The Age of the Anecdote - Intercollegiate Studies Institute

The Age of the Anecdote

Our age is the age of the anecdote. This statement may at first seem paradoxical. The normal assumption is that the Internet, and mass media in general, has liberated information from dusty old library stacks and put them into the hands of the Everyman, enlightening the people and toppling the ancient, withering hierarchies. This has happened; the problem is that anecdotal information is perhaps the primary thing released into the world.

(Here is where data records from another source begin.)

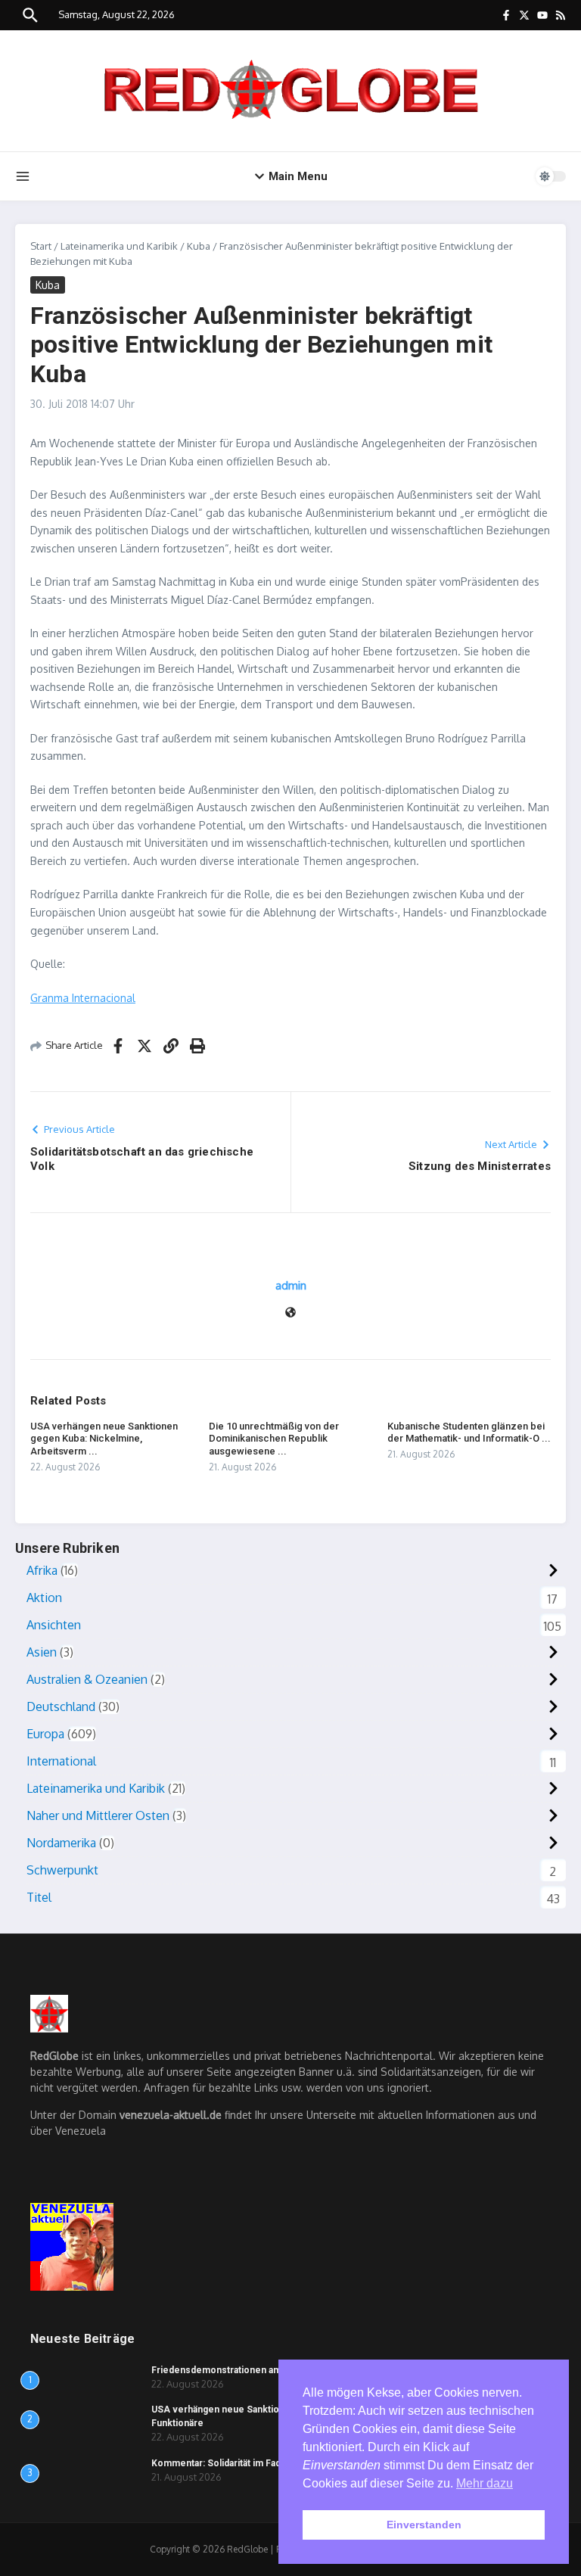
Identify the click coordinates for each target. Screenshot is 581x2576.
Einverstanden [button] (424, 2524)
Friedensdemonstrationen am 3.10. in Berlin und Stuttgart (276, 2370)
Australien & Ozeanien (87, 1679)
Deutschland (60, 1706)
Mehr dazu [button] (484, 2483)
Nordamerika (61, 1842)
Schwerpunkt (62, 1870)
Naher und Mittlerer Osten (97, 1815)
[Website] (290, 1313)
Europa (45, 1733)
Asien (41, 1652)
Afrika (41, 1570)
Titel (38, 1897)
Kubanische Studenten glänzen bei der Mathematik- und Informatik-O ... (469, 1432)
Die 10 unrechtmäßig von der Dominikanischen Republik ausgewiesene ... (274, 1439)
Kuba (198, 246)
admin (290, 1285)
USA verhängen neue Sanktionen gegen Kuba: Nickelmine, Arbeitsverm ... (104, 1439)
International (61, 1761)
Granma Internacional (82, 997)
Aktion (44, 1597)
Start (40, 246)
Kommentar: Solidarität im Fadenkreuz (234, 2463)
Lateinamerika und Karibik (119, 246)
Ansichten (53, 1624)
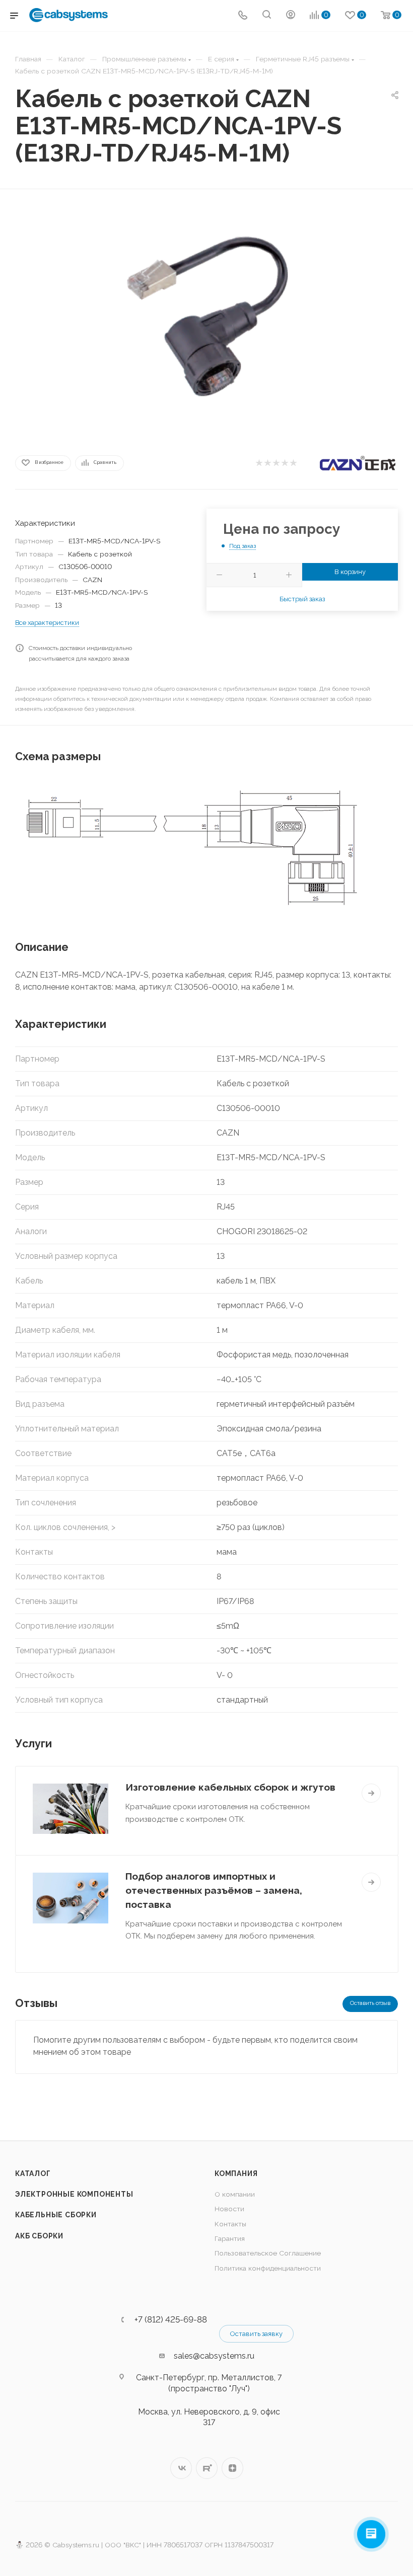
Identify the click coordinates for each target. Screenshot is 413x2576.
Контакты (230, 2224)
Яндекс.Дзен (232, 2468)
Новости (229, 2209)
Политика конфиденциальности (268, 2268)
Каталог (33, 2173)
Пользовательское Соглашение (268, 2253)
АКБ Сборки (39, 2236)
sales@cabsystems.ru (214, 2356)
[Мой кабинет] (290, 16)
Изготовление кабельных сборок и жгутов (230, 1787)
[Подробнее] (371, 1793)
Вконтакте (181, 2468)
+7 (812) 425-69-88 (170, 2319)
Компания (236, 2173)
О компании (235, 2194)
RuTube (207, 2468)
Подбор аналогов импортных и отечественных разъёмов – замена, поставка (213, 1890)
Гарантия (230, 2238)
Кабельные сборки (56, 2215)
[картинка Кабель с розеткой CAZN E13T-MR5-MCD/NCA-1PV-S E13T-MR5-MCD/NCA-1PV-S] (206, 319)
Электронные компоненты (74, 2194)
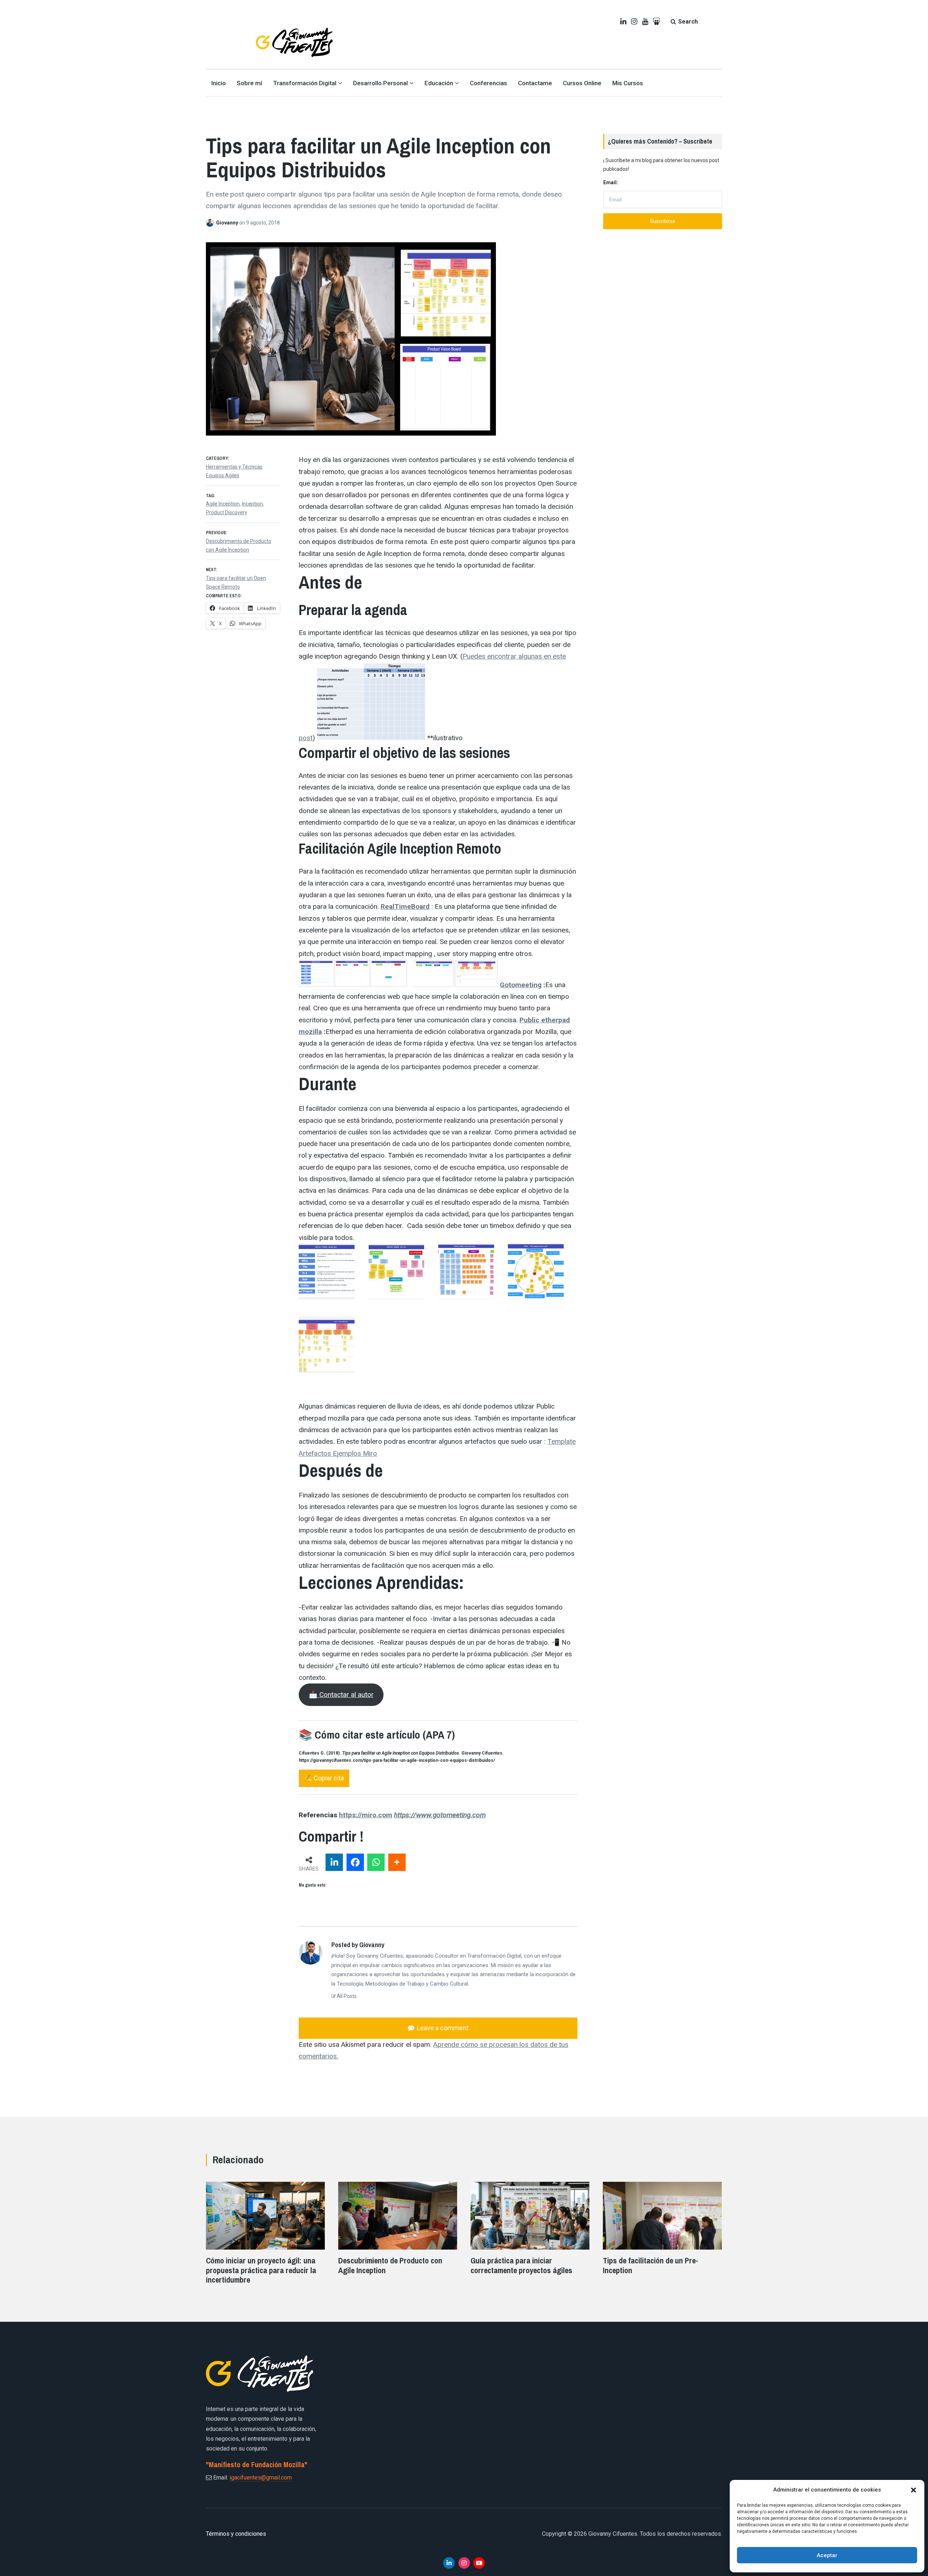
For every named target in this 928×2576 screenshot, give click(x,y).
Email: (610, 182)
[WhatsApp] (376, 1862)
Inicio (218, 83)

In the past, anecdotes were common but contained by the sheer bigness of the globe. If Mr. Smith and Mrs. Smith had a spat, Mr. and Mrs. Carpenter might hear, but it is quite unlikely that Mr. and Mrs. Schwarzkopf in Mannheim would’ve heard a thing. Today, not only do Mr. and Mrs. Schwarzkopf hear about the spat, but they also publish it on the Internet, use it to argue that marital discontent is rising, and so, ironically, call for an end to the archaic institution all together. The problem with the anecdotal age is precisely that it allows us to point to single occurrences or series of occurrences and apply them universally. In the past, we had local, and occasionally national, anecdotes to go by, but we lacked a global network of computers to do the logically fallacious arguing for us.

And this fits into the pattern that mass media make possible. With the increase in the volume and dissemination of information comes ease of manipulation. The human tendency to factionalism and discontent is exacerbated by a neatly organized overload of information. In other words, we have so much on our plates that it actually becomes easier to ignore the big things and instead to bicker about the little ones. Health care can be reduced to one woman’s being unable to afford contraception; foreign policy is actually about one Western reporter’s impression of how life seems in a place.

Anecdotes are, of course, useful. And we should always balance experience and logic in our debates about salient issues. But we must also be conscious of how our new technological framework makes possible a new type of ignorance, something of a real dark age. We must recognize what Jacques Ellul said long before our time: “journalistic content is a technical complex expressly intended to adapt man to the machine.” That adaptation may be to the age of the machine, or concurrently, to that of the anecdote.